───── SUPPLIED RECORDS

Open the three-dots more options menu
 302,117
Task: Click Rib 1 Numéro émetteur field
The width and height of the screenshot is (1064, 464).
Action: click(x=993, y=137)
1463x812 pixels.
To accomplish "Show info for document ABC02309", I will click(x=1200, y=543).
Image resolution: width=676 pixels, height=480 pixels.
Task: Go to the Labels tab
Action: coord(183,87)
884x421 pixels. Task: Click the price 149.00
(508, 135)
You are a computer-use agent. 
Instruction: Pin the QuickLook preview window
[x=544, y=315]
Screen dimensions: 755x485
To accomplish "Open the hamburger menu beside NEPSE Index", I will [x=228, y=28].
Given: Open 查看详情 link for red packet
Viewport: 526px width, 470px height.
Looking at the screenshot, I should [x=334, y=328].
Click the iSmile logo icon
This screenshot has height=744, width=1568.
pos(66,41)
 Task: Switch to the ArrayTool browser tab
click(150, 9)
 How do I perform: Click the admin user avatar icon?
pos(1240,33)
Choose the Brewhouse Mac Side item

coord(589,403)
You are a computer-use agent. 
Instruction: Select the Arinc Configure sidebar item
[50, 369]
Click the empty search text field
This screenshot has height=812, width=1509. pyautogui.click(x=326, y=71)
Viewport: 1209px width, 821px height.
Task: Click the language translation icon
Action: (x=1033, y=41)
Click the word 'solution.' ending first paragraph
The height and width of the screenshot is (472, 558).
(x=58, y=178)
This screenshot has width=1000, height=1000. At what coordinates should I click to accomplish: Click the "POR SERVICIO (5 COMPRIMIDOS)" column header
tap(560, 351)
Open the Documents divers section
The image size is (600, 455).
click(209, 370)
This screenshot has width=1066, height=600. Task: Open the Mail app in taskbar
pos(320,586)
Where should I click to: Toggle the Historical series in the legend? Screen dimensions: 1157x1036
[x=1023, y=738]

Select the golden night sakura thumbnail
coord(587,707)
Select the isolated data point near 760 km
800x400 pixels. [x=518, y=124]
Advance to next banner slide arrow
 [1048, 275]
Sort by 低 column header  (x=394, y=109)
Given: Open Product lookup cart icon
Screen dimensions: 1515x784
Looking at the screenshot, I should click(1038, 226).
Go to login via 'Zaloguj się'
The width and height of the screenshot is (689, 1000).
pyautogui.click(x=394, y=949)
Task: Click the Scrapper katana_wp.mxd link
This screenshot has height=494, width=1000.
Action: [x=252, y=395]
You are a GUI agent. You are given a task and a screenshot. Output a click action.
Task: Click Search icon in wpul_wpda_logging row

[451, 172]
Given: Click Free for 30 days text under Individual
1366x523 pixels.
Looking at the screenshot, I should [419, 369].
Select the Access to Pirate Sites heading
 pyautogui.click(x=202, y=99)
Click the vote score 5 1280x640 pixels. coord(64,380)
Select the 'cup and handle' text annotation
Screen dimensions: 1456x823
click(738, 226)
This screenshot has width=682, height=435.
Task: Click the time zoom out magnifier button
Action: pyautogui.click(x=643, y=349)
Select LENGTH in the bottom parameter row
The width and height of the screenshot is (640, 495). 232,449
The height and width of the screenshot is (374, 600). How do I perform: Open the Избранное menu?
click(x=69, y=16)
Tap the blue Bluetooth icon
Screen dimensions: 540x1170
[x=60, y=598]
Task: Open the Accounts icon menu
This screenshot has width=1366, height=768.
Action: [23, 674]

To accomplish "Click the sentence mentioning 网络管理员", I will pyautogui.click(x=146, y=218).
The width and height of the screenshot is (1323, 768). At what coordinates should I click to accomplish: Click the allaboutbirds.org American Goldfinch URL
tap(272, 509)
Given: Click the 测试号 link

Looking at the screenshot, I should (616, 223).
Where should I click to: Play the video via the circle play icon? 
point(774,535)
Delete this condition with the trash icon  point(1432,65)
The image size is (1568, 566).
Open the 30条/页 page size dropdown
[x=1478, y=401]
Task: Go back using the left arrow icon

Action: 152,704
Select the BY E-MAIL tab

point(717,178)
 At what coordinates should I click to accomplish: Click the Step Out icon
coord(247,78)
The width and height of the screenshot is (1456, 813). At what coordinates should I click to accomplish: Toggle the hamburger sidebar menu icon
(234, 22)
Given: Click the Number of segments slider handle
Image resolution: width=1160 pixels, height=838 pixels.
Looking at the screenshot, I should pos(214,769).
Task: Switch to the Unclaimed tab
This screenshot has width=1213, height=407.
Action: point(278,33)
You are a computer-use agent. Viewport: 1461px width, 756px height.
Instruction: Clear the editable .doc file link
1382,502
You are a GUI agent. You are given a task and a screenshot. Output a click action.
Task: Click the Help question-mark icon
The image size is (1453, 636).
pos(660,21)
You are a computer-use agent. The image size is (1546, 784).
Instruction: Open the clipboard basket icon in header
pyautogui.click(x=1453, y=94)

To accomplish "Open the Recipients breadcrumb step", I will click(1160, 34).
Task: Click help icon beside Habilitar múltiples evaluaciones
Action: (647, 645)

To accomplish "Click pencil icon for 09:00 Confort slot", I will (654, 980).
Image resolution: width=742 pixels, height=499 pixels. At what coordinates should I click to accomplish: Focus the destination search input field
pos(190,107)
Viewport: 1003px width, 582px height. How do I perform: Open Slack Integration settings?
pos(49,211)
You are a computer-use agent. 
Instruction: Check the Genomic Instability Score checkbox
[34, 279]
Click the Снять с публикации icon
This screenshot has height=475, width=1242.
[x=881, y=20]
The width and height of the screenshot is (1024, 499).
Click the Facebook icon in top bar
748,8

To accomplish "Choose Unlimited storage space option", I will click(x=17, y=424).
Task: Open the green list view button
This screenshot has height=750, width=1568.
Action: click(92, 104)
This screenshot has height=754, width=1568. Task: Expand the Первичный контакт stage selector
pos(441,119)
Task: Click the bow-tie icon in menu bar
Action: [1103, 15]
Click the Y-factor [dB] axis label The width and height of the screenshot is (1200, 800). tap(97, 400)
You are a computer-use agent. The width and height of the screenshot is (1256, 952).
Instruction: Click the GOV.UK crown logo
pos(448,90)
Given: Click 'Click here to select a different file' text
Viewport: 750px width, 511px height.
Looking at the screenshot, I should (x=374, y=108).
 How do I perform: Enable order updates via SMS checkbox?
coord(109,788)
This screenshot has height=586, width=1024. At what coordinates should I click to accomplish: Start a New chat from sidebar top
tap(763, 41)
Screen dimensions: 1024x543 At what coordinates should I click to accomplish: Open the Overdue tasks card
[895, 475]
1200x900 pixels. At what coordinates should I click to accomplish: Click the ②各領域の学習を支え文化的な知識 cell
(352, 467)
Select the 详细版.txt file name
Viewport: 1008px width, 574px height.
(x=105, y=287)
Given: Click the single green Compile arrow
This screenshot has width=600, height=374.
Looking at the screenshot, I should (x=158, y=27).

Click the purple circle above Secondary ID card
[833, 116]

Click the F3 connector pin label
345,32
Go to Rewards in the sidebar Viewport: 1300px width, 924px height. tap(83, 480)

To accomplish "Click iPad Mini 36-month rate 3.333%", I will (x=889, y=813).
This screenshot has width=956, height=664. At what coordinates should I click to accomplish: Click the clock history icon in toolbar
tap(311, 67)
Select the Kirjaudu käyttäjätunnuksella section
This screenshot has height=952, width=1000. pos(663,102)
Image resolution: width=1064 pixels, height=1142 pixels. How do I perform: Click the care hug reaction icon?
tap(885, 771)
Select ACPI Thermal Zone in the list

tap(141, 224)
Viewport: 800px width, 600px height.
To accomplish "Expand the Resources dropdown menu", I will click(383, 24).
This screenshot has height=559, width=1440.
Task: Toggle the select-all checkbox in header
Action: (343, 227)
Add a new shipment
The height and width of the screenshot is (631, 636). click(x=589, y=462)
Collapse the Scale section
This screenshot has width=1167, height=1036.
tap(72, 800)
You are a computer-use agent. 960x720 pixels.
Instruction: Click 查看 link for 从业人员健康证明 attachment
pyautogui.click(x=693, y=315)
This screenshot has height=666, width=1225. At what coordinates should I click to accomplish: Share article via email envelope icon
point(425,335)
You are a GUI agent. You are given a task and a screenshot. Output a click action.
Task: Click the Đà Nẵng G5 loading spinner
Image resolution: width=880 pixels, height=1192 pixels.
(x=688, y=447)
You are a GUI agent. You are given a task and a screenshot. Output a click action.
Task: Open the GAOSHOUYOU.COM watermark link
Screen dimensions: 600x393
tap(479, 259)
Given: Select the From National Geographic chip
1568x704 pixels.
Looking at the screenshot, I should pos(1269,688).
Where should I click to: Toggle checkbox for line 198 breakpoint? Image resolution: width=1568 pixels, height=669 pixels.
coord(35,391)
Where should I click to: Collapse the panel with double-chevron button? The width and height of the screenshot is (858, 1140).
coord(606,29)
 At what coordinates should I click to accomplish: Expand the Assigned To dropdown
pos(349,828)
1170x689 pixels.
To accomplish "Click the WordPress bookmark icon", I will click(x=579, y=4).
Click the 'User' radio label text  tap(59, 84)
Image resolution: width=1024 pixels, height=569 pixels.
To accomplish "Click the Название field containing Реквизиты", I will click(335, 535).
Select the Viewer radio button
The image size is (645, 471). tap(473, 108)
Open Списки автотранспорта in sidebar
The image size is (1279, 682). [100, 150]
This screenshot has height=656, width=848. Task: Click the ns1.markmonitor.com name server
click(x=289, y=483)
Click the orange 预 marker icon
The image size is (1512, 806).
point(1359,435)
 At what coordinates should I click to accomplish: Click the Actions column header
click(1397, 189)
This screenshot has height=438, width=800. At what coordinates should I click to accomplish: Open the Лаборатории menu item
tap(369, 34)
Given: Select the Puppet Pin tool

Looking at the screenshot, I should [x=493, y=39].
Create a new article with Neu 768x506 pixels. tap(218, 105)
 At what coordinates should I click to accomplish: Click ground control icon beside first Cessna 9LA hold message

──────────

(PROBLEM TO WORK ON):
Look over the entries for "handle", then copy every line that includes that string.

(ANSWER SECTION):
Select the 'cup and handle' text annotation
Given: Click the Number of segments slider handle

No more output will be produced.